» EXERCISE BRIEF
Scan the listing below and copy each line holding the word "will".

#####

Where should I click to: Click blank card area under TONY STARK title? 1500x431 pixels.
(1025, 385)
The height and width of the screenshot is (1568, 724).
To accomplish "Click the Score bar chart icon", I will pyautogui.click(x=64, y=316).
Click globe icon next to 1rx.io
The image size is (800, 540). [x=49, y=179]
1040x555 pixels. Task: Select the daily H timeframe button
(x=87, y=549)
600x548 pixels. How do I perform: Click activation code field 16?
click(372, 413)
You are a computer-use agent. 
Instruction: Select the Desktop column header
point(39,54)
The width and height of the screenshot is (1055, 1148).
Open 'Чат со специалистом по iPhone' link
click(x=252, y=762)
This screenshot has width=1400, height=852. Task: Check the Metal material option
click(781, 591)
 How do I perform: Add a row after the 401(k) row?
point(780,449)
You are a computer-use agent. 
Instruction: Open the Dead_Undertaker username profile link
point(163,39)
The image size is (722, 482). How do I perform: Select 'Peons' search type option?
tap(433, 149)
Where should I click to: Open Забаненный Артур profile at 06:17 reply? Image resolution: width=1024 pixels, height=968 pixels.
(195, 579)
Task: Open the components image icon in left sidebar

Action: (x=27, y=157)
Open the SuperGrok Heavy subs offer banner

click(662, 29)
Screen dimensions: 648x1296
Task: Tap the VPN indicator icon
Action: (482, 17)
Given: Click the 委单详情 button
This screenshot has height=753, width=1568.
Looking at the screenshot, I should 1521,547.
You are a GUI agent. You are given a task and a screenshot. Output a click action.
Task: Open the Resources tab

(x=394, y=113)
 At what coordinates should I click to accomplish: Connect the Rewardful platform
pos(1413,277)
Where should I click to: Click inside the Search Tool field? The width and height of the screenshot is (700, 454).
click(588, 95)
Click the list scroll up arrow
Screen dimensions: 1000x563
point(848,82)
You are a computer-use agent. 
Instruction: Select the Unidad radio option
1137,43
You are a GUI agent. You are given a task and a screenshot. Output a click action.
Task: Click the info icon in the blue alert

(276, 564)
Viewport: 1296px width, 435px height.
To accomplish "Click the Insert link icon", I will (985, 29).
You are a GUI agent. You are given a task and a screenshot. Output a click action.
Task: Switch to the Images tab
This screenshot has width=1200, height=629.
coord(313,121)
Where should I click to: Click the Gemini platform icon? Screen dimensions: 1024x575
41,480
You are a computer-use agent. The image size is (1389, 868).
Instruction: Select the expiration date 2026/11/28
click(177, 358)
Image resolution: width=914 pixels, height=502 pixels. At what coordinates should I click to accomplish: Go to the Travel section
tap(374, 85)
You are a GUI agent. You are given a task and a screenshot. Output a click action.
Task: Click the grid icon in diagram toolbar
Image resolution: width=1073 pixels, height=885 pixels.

#####

» OUTPUT
To accomplish "Click the Score bar chart icon", I will pyautogui.click(x=64, y=316).
To accomplish "Click the Insert link icon", I will (985, 29).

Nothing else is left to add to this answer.